━━━ DATA PROVIDED ━━━
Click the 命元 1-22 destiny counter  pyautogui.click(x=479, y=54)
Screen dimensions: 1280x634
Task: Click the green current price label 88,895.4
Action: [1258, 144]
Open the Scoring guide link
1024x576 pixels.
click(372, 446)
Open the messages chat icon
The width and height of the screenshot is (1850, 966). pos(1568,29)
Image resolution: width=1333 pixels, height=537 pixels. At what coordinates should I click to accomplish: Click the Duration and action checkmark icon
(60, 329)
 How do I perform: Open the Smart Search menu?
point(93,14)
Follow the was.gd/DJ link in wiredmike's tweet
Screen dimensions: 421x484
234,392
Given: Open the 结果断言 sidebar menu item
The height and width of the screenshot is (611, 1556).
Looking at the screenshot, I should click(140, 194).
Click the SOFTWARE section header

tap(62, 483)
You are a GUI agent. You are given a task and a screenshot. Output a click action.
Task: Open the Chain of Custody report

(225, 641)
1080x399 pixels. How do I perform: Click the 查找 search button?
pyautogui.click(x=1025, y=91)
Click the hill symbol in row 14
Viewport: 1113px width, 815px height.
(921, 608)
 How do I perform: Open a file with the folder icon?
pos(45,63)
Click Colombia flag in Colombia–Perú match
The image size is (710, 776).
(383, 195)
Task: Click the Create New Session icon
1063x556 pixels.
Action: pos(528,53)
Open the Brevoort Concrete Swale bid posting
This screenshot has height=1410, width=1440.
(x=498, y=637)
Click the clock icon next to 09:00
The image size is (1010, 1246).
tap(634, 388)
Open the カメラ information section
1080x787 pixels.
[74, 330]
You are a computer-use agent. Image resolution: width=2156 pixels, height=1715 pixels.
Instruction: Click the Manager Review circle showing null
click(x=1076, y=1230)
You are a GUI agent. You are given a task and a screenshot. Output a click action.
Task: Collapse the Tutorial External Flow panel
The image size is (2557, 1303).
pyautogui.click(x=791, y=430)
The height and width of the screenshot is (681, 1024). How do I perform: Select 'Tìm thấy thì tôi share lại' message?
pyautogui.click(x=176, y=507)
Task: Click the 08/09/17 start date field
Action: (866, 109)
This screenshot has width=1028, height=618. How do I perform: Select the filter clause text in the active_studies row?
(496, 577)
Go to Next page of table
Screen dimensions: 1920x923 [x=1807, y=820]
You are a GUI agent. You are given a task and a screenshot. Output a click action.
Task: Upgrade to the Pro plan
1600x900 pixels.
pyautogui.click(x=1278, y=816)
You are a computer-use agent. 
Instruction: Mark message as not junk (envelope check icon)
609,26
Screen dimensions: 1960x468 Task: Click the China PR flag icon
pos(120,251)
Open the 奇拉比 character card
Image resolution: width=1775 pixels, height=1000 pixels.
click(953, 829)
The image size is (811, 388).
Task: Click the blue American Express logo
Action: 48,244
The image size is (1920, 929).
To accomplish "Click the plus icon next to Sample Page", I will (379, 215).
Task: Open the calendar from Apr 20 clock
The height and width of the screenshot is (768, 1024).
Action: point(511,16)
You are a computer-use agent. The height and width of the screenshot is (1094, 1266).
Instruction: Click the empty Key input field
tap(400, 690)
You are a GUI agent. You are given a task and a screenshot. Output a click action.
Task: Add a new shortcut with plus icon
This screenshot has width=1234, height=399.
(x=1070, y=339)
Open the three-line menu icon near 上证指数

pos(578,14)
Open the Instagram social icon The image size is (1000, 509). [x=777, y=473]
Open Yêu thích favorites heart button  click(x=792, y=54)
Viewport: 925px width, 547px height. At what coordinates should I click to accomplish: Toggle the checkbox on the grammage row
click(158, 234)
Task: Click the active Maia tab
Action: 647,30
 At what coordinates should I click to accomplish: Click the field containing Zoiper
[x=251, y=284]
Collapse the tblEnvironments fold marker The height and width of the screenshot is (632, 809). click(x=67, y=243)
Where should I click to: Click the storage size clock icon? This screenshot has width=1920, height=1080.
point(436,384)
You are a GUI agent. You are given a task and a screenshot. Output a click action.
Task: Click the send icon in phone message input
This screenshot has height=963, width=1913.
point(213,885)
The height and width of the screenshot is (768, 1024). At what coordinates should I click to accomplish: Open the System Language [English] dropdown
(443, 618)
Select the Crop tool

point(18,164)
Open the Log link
━━━
DIRECTIONS -
From the entries above, extract every line where the word "Collapse" appears.

EXPECTED OUTPUT -
Task: Collapse the Tutorial External Flow panel
Collapse the tblEnvironments fold marker The height and width of the screenshot is (632, 809). click(x=67, y=243)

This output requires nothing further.